DATA SECTION ▸
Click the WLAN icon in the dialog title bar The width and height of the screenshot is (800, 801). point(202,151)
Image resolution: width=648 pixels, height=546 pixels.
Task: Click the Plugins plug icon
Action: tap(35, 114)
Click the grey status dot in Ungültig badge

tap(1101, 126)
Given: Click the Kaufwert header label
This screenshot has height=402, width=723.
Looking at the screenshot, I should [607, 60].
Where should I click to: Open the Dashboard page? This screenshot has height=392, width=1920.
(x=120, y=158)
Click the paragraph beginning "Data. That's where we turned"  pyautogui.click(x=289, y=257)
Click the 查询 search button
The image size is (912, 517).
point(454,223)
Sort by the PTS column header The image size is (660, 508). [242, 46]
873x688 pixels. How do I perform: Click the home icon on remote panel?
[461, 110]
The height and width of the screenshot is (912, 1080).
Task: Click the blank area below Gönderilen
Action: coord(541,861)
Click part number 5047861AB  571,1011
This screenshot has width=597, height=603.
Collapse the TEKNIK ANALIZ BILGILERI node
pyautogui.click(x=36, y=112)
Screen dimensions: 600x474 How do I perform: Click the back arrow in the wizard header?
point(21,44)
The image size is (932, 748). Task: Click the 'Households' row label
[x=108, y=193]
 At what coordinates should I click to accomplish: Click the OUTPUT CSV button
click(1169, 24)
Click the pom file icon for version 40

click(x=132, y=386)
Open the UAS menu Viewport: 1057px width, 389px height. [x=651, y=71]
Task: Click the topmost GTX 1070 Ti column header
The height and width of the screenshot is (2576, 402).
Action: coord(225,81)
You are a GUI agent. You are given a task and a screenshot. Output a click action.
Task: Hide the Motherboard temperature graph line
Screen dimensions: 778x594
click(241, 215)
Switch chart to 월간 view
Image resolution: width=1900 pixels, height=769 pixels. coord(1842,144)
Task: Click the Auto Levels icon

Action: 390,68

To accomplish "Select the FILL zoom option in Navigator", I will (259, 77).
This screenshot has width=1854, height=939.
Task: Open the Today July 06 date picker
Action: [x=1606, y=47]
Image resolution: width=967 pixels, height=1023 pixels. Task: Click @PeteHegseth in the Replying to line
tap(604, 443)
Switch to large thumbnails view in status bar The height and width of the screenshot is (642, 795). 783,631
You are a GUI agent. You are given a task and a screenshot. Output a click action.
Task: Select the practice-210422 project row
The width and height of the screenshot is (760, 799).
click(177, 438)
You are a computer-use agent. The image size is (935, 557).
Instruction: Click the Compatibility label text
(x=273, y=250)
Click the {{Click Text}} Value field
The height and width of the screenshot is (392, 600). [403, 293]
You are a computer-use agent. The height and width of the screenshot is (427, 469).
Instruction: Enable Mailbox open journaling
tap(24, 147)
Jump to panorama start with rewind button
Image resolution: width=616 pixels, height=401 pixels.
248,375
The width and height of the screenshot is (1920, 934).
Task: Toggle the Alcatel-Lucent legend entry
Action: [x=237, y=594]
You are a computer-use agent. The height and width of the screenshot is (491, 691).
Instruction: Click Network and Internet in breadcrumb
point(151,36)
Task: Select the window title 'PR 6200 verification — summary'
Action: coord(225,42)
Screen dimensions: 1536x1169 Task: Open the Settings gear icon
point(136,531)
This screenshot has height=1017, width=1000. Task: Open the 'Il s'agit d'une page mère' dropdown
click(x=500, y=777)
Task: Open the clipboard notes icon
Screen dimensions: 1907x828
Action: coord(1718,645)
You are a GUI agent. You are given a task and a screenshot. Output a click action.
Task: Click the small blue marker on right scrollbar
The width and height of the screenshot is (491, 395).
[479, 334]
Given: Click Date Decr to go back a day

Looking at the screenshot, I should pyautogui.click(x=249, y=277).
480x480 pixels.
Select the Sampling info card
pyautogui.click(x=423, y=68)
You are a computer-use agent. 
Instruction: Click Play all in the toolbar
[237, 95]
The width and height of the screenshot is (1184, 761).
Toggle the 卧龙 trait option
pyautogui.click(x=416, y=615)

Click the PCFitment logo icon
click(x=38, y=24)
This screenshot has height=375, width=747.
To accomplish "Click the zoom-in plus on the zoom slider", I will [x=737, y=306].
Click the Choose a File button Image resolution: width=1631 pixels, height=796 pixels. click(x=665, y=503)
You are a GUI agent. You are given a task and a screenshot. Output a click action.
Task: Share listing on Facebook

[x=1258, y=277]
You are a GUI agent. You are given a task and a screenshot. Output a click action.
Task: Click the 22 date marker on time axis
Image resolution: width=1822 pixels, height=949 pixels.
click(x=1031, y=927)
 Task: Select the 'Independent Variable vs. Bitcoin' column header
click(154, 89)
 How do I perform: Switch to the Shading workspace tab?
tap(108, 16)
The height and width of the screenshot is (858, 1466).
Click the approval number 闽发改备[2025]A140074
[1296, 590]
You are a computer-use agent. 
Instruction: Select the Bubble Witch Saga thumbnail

YOUR ASSIGNMENT ▸ Your answer should consist of every entry, repeated exactly.

WRITTEN RESPONSE ▸
Click the WLAN icon in the dialog title bar The width and height of the screenshot is (800, 801). point(202,151)
Image resolution: width=648 pixels, height=546 pixels.
Task: Click the Plugins plug icon
Action: tap(35, 114)
Click the grey status dot in Ungültig badge

tap(1101, 126)
Given: Click the Kaufwert header label
This screenshot has height=402, width=723.
Looking at the screenshot, I should [607, 60].
Where should I click to: Open the Dashboard page? This screenshot has height=392, width=1920.
(x=120, y=158)
Click the paragraph beginning "Data. That's where we turned"  pyautogui.click(x=289, y=257)
Click the 查询 search button
The image size is (912, 517).
point(454,223)
Sort by the PTS column header The image size is (660, 508). [242, 46]
873x688 pixels. How do I perform: Click the home icon on remote panel?
[461, 110]
The height and width of the screenshot is (912, 1080).
Task: Click the blank area below Gönderilen
Action: coord(541,861)
Click part number 5047861AB  571,1011
This screenshot has width=597, height=603.
Collapse the TEKNIK ANALIZ BILGILERI node
pyautogui.click(x=36, y=112)
Screen dimensions: 600x474 How do I perform: Click the back arrow in the wizard header?
point(21,44)
The image size is (932, 748). Task: Click the 'Households' row label
[x=108, y=193]
 At what coordinates should I click to accomplish: Click the OUTPUT CSV button
click(1169, 24)
Click the pom file icon for version 40

click(x=132, y=386)
Open the UAS menu Viewport: 1057px width, 389px height. [x=651, y=71]
Task: Click the topmost GTX 1070 Ti column header
The height and width of the screenshot is (2576, 402).
Action: coord(225,81)
You are a GUI agent. You are given a task and a screenshot. Output a click action.
Task: Hide the Motherboard temperature graph line
Screen dimensions: 778x594
click(241, 215)
Switch chart to 월간 view
Image resolution: width=1900 pixels, height=769 pixels. coord(1842,144)
Task: Click the Auto Levels icon

Action: 390,68

To accomplish "Select the FILL zoom option in Navigator", I will (259, 77).
This screenshot has width=1854, height=939.
Task: Open the Today July 06 date picker
Action: [x=1606, y=47]
Image resolution: width=967 pixels, height=1023 pixels. Task: Click @PeteHegseth in the Replying to line
tap(604, 443)
Switch to large thumbnails view in status bar The height and width of the screenshot is (642, 795). 783,631
You are a GUI agent. You are given a task and a screenshot. Output a click action.
Task: Select the practice-210422 project row
The width and height of the screenshot is (760, 799).
click(177, 438)
You are a computer-use agent. The image size is (935, 557).
Instruction: Click the Compatibility label text
(x=273, y=250)
Click the {{Click Text}} Value field
The height and width of the screenshot is (392, 600). [403, 293]
You are a computer-use agent. The height and width of the screenshot is (427, 469).
Instruction: Enable Mailbox open journaling
tap(24, 147)
Jump to panorama start with rewind button
Image resolution: width=616 pixels, height=401 pixels.
248,375
The width and height of the screenshot is (1920, 934).
Task: Toggle the Alcatel-Lucent legend entry
Action: [x=237, y=594]
You are a computer-use agent. The height and width of the screenshot is (491, 691).
Instruction: Click Network and Internet in breadcrumb
point(151,36)
Task: Select the window title 'PR 6200 verification — summary'
Action: coord(225,42)
Screen dimensions: 1536x1169 Task: Open the Settings gear icon
point(136,531)
This screenshot has height=1017, width=1000. Task: Open the 'Il s'agit d'une page mère' dropdown
click(x=500, y=777)
Task: Open the clipboard notes icon
Screen dimensions: 1907x828
Action: coord(1718,645)
You are a GUI agent. You are given a task and a screenshot. Output a click action.
Task: Click the small blue marker on right scrollbar
The width and height of the screenshot is (491, 395).
[479, 334]
Given: Click Date Decr to go back a day

Looking at the screenshot, I should pyautogui.click(x=249, y=277).
480x480 pixels.
Select the Sampling info card
pyautogui.click(x=423, y=68)
You are a computer-use agent. 
Instruction: Click Play all in the toolbar
[237, 95]
The width and height of the screenshot is (1184, 761).
Toggle the 卧龙 trait option
pyautogui.click(x=416, y=615)

Click the PCFitment logo icon
click(x=38, y=24)
This screenshot has height=375, width=747.
To accomplish "Click the zoom-in plus on the zoom slider", I will [x=737, y=306].
Click the Choose a File button Image resolution: width=1631 pixels, height=796 pixels. click(x=665, y=503)
You are a GUI agent. You are given a task and a screenshot. Output a click action.
Task: Share listing on Facebook

[x=1258, y=277]
You are a GUI agent. You are given a task and a screenshot. Output a click action.
Task: Click the 22 date marker on time axis
Image resolution: width=1822 pixels, height=949 pixels.
click(x=1031, y=927)
 Task: Select the 'Independent Variable vs. Bitcoin' column header
click(154, 89)
 How do I perform: Switch to the Shading workspace tab?
tap(108, 16)
The height and width of the screenshot is (858, 1466).
Click the approval number 闽发改备[2025]A140074
[1296, 590]
You are a computer-use agent. 
Instruction: Select the Bubble Witch Saga thumbnail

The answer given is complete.